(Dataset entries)
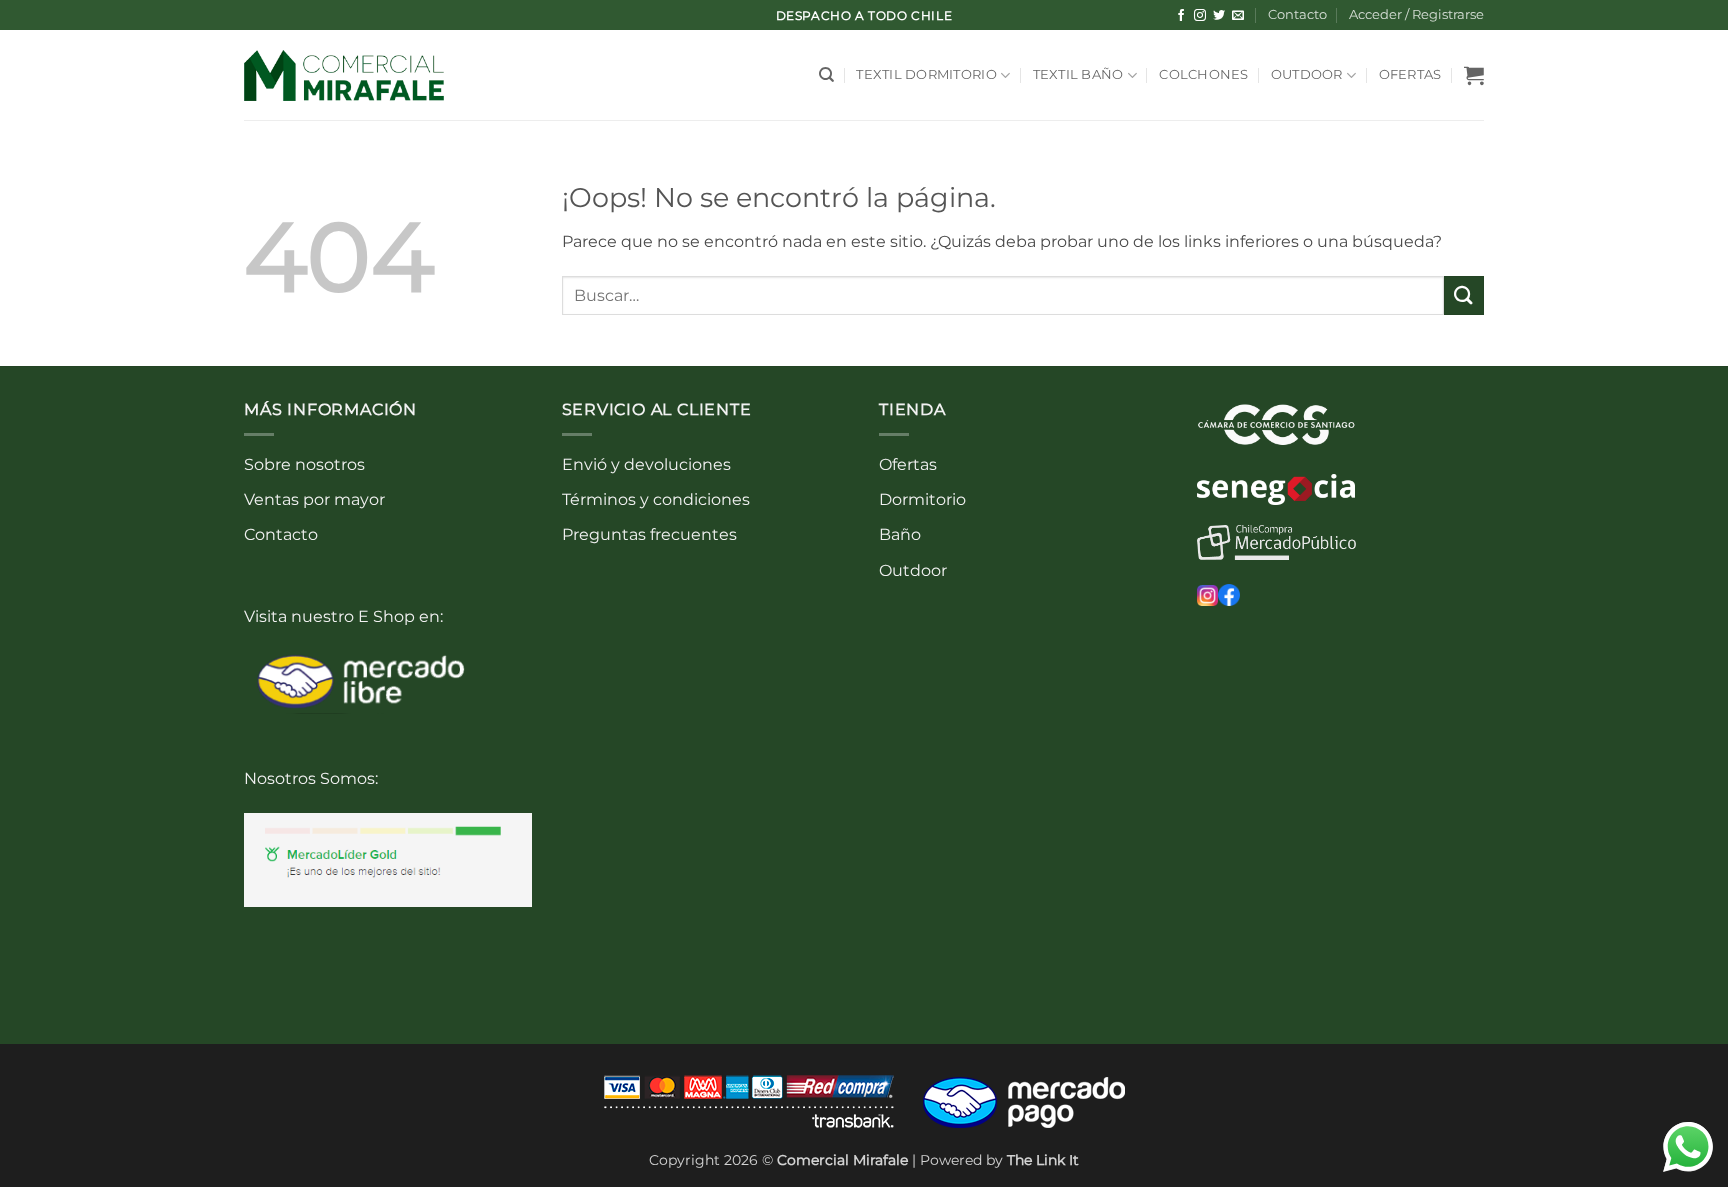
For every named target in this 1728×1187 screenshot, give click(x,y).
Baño (900, 534)
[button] (1416, 15)
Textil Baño (1078, 74)
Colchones (1203, 74)
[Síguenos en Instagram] (1200, 16)
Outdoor (1307, 74)
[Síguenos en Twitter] (1219, 16)
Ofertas (1410, 74)
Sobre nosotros (304, 464)
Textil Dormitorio (926, 74)
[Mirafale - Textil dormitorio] (344, 75)
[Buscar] (826, 75)
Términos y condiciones (656, 499)
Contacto (1297, 14)
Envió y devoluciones (646, 464)
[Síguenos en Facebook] (1181, 16)
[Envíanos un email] (1238, 16)
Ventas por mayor (314, 499)
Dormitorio (922, 499)
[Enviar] (1464, 295)
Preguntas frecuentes (649, 534)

# [EXERCISE GOAL]
Which lines hold the word "Textil"? Copy each of them from the records.

# [COMPLETED TASK]
Textil Baño (1078, 74)
Textil Dormitorio (926, 74)
[Mirafale - Textil dormitorio] (344, 75)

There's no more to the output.